9. The method of claim 8, wherein the plurality of parameters include aggression, stress, tension, balance, charisma, energy, inhibition, and neuroticism, and at least two thereof are used for evaluating and diagnosing a psychopathological state.
10. A system for psychopathological diagnosis, the system comprising:
a video camera configured to capture a video of a subject;
an image processing unit configured to extract a vibration image of the subject from the video;
an information extracting unit configured to extract, from the vibration image, changes in the psychophysiological information and changes in the energy metabolism of the subject and a plurality of parameters related to emotional states of the subject; and
a psychopathological diagnosis unit configured to perform psychopathological evaluation and diagnosis based on the changes in the psychophysiological information, the changes in the energy metabolism, and the plurality of parameters.
11. The system of claim 10, wherein the information extracting unit is further configured to extract, by extracting frequency histograms from the vibration image, the changes of the psychophysiological information and the changes of the energy metabolism according to temporal variations.

Source data
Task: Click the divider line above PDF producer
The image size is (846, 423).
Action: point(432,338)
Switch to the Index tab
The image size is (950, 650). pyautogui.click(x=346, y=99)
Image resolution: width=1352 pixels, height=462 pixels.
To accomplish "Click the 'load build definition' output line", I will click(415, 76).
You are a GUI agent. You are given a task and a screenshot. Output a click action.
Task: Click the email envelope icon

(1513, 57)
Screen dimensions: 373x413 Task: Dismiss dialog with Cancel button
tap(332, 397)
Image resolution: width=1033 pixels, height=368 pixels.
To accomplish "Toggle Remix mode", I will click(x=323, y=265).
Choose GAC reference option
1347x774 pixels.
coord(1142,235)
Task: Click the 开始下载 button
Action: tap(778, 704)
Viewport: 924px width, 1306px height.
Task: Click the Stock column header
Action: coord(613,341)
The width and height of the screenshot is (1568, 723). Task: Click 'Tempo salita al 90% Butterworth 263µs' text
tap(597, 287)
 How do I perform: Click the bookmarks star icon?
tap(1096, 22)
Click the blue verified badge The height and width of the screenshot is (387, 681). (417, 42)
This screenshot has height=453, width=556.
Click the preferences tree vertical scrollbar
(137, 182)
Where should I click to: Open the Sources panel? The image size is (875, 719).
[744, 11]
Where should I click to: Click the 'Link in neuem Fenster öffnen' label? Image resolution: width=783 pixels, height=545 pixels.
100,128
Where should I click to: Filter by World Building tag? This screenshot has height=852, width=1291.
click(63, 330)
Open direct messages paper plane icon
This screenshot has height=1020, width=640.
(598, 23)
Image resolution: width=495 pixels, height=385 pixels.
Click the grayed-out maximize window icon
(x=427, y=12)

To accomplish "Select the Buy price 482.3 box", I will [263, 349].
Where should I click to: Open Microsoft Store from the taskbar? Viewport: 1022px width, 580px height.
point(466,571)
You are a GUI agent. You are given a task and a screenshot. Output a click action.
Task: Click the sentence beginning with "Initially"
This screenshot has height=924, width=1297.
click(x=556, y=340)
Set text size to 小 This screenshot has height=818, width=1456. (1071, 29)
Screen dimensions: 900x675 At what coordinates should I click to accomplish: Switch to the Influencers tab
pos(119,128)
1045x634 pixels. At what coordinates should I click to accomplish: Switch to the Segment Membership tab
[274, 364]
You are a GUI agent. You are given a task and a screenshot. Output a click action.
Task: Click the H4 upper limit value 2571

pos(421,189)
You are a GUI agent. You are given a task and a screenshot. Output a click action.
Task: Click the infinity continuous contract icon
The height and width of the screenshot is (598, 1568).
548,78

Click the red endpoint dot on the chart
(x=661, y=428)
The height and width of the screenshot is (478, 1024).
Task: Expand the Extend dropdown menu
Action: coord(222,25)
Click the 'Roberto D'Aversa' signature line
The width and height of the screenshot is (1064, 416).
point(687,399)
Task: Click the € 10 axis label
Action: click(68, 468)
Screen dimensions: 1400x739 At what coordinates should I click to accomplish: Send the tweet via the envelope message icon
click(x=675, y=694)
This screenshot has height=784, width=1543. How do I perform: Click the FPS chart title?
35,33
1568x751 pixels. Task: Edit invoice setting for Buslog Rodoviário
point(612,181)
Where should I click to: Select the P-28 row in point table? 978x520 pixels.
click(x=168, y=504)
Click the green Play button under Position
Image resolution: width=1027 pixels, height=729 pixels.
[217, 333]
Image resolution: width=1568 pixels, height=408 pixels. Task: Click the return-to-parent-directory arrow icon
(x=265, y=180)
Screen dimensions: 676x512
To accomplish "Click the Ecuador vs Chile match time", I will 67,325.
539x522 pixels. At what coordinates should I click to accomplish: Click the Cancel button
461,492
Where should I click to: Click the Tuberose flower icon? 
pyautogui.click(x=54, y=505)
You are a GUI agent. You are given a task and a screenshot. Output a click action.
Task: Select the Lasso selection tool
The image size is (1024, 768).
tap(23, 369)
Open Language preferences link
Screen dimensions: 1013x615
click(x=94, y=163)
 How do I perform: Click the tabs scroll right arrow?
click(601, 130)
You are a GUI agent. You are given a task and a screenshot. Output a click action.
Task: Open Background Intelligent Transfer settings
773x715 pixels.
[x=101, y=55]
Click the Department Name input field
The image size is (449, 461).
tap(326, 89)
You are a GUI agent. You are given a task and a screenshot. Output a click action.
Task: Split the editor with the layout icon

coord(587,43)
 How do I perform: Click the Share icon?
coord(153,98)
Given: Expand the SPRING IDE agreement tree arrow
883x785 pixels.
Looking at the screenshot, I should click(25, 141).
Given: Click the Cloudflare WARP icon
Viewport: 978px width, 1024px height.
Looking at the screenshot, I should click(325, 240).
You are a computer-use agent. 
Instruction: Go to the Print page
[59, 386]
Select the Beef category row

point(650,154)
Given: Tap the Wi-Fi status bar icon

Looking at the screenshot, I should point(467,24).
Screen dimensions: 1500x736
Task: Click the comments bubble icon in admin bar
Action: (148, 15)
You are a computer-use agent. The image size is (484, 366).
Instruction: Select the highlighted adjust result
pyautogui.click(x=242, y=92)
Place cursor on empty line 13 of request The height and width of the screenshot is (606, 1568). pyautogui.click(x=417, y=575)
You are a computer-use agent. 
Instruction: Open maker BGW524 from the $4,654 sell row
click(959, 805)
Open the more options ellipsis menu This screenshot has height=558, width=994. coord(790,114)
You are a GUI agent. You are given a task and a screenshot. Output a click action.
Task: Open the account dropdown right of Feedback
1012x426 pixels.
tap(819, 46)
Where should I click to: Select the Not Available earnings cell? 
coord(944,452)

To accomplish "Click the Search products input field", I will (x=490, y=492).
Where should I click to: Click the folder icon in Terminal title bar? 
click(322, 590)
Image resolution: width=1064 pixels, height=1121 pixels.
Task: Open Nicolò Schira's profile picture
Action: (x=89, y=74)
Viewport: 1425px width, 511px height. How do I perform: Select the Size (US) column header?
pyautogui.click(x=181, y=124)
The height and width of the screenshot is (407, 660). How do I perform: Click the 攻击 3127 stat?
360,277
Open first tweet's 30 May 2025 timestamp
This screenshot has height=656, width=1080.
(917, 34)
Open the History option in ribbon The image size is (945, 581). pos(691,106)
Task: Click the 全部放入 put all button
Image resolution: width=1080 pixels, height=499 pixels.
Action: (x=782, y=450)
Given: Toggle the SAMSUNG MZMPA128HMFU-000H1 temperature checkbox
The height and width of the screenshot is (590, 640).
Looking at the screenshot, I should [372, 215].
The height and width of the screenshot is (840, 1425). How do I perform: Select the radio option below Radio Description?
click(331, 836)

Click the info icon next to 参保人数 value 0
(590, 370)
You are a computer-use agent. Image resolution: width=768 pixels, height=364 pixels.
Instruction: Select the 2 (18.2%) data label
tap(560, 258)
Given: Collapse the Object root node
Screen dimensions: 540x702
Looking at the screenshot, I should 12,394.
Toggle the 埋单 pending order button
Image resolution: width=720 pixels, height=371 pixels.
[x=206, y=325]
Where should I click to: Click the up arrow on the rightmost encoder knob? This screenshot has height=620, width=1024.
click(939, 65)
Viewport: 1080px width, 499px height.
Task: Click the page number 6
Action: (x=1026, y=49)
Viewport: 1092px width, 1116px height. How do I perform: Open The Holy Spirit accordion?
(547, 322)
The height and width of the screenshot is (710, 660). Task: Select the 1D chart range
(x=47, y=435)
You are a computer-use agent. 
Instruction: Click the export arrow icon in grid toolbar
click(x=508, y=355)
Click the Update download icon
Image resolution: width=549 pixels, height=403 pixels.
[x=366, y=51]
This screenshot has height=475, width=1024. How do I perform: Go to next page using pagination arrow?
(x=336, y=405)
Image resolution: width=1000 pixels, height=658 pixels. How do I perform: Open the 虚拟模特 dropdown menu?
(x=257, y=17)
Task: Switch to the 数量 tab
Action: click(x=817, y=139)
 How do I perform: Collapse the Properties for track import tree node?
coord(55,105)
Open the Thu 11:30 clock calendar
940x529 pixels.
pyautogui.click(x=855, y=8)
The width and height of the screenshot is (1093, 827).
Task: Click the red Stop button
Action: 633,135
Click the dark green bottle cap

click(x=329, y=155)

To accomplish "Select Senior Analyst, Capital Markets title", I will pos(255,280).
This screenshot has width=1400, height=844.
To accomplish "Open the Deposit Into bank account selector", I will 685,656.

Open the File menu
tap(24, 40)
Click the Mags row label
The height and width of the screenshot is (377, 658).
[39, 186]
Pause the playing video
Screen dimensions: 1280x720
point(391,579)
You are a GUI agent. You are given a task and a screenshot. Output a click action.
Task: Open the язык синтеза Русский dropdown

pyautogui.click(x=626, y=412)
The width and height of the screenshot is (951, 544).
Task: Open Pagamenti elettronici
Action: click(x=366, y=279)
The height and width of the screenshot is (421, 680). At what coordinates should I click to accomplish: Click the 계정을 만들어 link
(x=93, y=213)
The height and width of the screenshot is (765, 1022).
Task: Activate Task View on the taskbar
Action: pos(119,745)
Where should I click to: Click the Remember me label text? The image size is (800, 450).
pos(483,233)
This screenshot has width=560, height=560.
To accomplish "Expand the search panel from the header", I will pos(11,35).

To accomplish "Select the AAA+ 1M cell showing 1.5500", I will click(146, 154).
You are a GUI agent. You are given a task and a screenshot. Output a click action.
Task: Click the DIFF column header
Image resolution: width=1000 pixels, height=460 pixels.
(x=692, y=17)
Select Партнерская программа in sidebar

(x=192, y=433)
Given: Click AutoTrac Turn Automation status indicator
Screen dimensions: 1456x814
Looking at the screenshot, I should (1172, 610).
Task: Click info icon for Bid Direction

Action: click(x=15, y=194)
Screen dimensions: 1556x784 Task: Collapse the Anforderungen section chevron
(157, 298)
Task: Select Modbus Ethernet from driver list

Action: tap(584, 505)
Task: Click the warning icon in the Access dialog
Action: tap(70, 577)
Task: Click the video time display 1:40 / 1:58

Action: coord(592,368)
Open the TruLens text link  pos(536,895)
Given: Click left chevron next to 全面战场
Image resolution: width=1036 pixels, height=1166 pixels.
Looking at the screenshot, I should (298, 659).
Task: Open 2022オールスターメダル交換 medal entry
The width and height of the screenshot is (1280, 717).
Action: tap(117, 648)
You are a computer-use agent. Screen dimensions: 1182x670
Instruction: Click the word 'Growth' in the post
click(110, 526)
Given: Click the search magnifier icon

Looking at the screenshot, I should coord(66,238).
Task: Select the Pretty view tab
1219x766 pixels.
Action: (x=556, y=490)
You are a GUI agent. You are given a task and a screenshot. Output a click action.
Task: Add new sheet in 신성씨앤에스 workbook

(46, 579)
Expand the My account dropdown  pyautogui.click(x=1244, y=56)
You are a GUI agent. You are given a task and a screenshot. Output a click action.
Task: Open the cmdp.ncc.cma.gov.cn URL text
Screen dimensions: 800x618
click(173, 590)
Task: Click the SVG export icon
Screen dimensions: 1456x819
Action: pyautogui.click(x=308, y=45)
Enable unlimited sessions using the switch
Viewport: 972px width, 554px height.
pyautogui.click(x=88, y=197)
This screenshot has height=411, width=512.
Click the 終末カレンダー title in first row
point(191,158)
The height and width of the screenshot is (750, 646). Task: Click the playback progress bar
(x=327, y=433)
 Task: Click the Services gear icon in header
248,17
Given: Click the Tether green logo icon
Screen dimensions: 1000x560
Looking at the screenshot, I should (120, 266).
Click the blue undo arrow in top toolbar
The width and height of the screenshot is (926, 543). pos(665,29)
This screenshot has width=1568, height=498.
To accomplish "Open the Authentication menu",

Prompt A
According to the patent claims, what does the image processing unit extract from the video?
Prompt B
List every parameter named in claim 9 of the patent claims.
Prompt C
Continue the patent claims with the next claim after claim 11.
The lines are separate material with no connection to the patent claims.

Answer space A
A vibration image of the subject.

Answer space B
Aggression, stress, tension, balance, charisma, energy, inhibition, and neuroticism.

Answer space C
12. The system of claim 11, wherein the information extracting unit is further configured to calculate the psychophysiological information at a time “t” according to Equation 5 by using an average value of the frequency histograms, a standard deviation, and a maximum frequency of the frequency histograms:
PI ( t ) = ( fps ( t ) - k ( t ) * S ( t ) ) / fps ( t ) < Equation 5 >
wherein,
PI(t): psychophysiological information
fps(t): frames per second
k=5*sqrt (N0/100): fps-proportional constant
S(t): standard deviation of histogram.
13. The system of claim 11, wherein the energy metabolism at a time “t” is calculated according to Equation 6:
wherein,
EM ( t ) = f Max ( t ) / fps ( t ) < Equation 6 >
EM(t): energy metabolism
fps(t): frames per second
fMax(t): fps value at which maximum frequency of histogram appears.
14. The system of claim 13, wherein the information extracting unit is further configured to extract at least two of the plurality of parameters related to emotional states, including aggression, stress, tension, balance, charisma, energy, inhibition, and neuroticism.
15. The system of claim 10, wherein the information extracting unit is configured to extract at least two of the plurality of parameters related to emotional states including aggression, stress, tension, balance, charisma, energy, inhibition, and neuroticism.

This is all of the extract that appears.